Methyl Red (MR) Test

  • Detects mixed acid fermentation via acid production.
  • Sterilize the inoculating needle and let it cool; stab inoculum into the medium.
  • Incubate at 35°C for 24 hours, then add 5 drops of methyl red indicator.
  • A red color indicates a positive MR test (e.g., Escherichia coli), a yellow color indicates a negative result.

Voges-Proskauer (VP) Test

  • Detects acetoin production via glucose fermentation.
  • Sterilize the inoculating needle and let it cool; stab inoculum into the medium.
  • Incubate at 35°C for 24 hours, then add 5 drops of Kovac's reagent.
  • Shake, and observe reaction up to 30 minutes: a red color is positive (e.g., Enterobacter spp.), no color change is negative.

Triple Sugar Iron (TSI) Test

  • Assesses the bacterium's ability to ferment sugars and produce hydrogen sulfide (H2S).
  • Uses a medium containing lactose, sucrose, glucose, and ferrous sulfate with ferrous sulfate, which is essential for differentiating enteric bacteria.
  • Sterilize the inoculating needle and let it cool; stab the butt of TSI agar slant, retract, then streak the slant surface.
  • Incubate at 35°C for 24 hours.
  • Observe the reactions:
  • Yellow butt and slant means glucose, lactose, and/or sucrose fermentation.
  • A black precipitate in the butt indicates hydrogen sulfide production.
  • Cracks or lifting of agar indicates gas production.

Simmon's Citrate Agar (SCA) Test

  • Determines if a bacterium utilizes citrate as a sole carbon source.
  • Sterilize the inoculating needle and let it cool; stab the butt, retract, then streak the slant surface.
  • Incubate at 35°C for 24 hours.
  • A blue color indicates a positive citrate test (Klebsiella), and a green color indicates a negative test (Escherichia coli).
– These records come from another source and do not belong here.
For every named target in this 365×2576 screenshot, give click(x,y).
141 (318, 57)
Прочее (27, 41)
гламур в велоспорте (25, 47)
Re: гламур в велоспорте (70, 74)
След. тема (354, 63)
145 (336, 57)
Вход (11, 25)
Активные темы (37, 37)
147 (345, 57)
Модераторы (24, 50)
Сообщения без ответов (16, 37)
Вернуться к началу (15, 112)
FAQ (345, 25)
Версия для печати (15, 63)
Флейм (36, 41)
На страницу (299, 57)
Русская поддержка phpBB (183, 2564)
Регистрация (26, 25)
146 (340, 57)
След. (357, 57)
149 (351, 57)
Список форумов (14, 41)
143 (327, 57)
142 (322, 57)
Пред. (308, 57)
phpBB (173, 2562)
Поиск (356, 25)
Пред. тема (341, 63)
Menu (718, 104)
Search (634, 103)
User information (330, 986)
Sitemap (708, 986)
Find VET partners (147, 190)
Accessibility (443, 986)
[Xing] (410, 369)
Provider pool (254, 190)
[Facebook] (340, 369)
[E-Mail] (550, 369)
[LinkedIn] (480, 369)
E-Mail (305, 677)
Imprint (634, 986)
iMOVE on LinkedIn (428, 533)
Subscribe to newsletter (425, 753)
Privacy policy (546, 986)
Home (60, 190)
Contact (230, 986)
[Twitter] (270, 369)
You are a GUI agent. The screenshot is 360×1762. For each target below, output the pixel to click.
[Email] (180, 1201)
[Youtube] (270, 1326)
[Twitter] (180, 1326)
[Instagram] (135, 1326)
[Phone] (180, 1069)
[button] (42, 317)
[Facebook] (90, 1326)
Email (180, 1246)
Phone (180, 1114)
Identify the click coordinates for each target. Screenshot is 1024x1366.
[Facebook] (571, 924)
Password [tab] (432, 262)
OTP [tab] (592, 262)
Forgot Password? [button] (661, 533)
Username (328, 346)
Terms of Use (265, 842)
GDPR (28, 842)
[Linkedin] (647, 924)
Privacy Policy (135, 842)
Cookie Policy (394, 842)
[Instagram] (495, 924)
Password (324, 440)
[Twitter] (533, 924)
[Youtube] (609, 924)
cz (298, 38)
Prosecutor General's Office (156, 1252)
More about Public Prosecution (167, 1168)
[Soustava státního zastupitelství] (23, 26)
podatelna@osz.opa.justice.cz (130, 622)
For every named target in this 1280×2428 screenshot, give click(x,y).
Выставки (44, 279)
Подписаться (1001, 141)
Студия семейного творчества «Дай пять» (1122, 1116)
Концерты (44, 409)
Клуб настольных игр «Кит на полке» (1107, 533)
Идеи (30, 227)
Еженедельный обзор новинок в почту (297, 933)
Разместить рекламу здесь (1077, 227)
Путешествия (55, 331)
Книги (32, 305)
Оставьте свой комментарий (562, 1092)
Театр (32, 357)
Sulfur Indole Motility (SIM) Test

  • Detects hydrogen sulfide production, indole formation, and motility.
  • Sterilize the inoculating needle and let it cool; stab inoculum into the medium.
  • Incubate at 35°C for 24 hours.
  • Observe reactions: blackening of the medium indicates hydrogen sulfide production (e.g., Proteus).
  • Add Kovac's reagent, indicated by a red color on the surface. This means is a positive indole test (e.g., Escherichia coli).
  • Diffuse growth (spreading) indicates motility; negative growth only along the stab line.

Quantitative Plating Method

  • Involves diluting a sample, spreading it on a solid agar plate, and counting colonies.
  • Prepare serial dilutions and label them (e.g., 101, 102, 103)
  • Use a micropipette to draw the bacterial sample and transfer it to the first test tube (101)
  • Mix thoroughly.
  • Take 100 µL from the first test tube and transfer it into the agar plate.
  • Repeat for all dilutions, then incubate the plates at the optimal temperature for 24–48 hours, depending on the bacterial species.
  • Count colonies using a counter to calculate colony-forming units per milliliter (CFU/mL) with the provided formula, where the numerator equals Number of Colonies times Dilution Factor, divided by Volume Plated (mL).

Mice Inoculation

  • Properly restrain the mouse by scruffing the neck and securing the tail.
  • Prepare a 1 cc syringe and NSS, ensuring no air bubbles.
  • Clean injection site with alcohol, confirm the needle is beveled up, confirm the mouse is properly restrained, and inject it.
  • Intraperitoneal injection: insert into the peritoneal cavity, aspirate before injecting; if blood appears, reposition.
  • Subcutaneous injection: insert under the skin in the scruff of the neck.
  • Aspirate first to ensure you have not hit a blood vessel before proceeding.
  • Avoid vital organs, look for blood vessels.
  • Remove the needle smoothly and apply gentle pressure to the injection site.
  • Other routes: ocular, intranasal, oral.
  • Monitor for adverse reactions and dispose of materials properly.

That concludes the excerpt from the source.